[Data for processing]
┏━━

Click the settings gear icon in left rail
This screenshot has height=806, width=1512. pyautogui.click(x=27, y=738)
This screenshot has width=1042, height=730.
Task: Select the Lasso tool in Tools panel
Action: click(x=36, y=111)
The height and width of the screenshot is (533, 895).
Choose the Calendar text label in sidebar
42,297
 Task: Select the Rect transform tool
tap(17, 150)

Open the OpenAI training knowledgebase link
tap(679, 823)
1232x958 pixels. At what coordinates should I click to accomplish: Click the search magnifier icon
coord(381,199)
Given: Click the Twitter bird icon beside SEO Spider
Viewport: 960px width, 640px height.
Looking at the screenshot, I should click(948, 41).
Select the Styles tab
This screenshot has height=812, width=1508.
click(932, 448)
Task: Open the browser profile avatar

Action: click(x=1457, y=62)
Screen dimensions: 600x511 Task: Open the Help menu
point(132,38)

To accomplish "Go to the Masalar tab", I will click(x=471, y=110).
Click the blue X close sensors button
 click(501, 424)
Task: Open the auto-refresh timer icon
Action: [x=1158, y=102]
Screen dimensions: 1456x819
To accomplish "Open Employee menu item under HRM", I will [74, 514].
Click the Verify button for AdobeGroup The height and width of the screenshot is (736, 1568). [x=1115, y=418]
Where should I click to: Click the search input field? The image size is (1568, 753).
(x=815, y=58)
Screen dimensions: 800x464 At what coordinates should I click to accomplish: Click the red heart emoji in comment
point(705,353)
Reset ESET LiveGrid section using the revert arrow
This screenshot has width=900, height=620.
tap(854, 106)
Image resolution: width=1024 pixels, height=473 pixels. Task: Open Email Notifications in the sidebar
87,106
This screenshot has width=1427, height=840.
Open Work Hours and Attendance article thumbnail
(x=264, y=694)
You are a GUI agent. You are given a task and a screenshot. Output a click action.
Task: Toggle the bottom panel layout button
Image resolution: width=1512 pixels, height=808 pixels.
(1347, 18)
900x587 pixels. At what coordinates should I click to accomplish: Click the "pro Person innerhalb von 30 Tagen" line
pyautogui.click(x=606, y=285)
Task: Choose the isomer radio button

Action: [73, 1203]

┗━━

[To be done] Can you print all of the data above again, character for character, with nothing changed, added, or left out?

[Reply]
Click the settings gear icon in left rail
This screenshot has height=806, width=1512. pyautogui.click(x=27, y=738)
This screenshot has width=1042, height=730.
Task: Select the Lasso tool in Tools panel
Action: click(x=36, y=111)
The height and width of the screenshot is (533, 895).
Choose the Calendar text label in sidebar
42,297
 Task: Select the Rect transform tool
tap(17, 150)

Open the OpenAI training knowledgebase link
tap(679, 823)
1232x958 pixels. At what coordinates should I click to accomplish: Click the search magnifier icon
coord(381,199)
Given: Click the Twitter bird icon beside SEO Spider
Viewport: 960px width, 640px height.
Looking at the screenshot, I should click(948, 41).
Select the Styles tab
This screenshot has height=812, width=1508.
click(932, 448)
Task: Open the browser profile avatar

Action: click(x=1457, y=62)
Screen dimensions: 600x511 Task: Open the Help menu
point(132,38)

To accomplish "Go to the Masalar tab", I will click(x=471, y=110).
Click the blue X close sensors button
 click(501, 424)
Task: Open the auto-refresh timer icon
Action: [x=1158, y=102]
Screen dimensions: 1456x819
To accomplish "Open Employee menu item under HRM", I will [74, 514].
Click the Verify button for AdobeGroup The height and width of the screenshot is (736, 1568). [x=1115, y=418]
Where should I click to: Click the search input field? The image size is (1568, 753).
(x=815, y=58)
Screen dimensions: 800x464 At what coordinates should I click to accomplish: Click the red heart emoji in comment
point(705,353)
Reset ESET LiveGrid section using the revert arrow
This screenshot has width=900, height=620.
tap(854, 106)
Image resolution: width=1024 pixels, height=473 pixels. Task: Open Email Notifications in the sidebar
87,106
This screenshot has width=1427, height=840.
Open Work Hours and Attendance article thumbnail
(x=264, y=694)
You are a GUI agent. You are given a task and a screenshot. Output a click action.
Task: Toggle the bottom panel layout button
Image resolution: width=1512 pixels, height=808 pixels.
(1347, 18)
900x587 pixels. At what coordinates should I click to accomplish: Click the "pro Person innerhalb von 30 Tagen" line
pyautogui.click(x=606, y=285)
Task: Choose the isomer radio button

Action: [73, 1203]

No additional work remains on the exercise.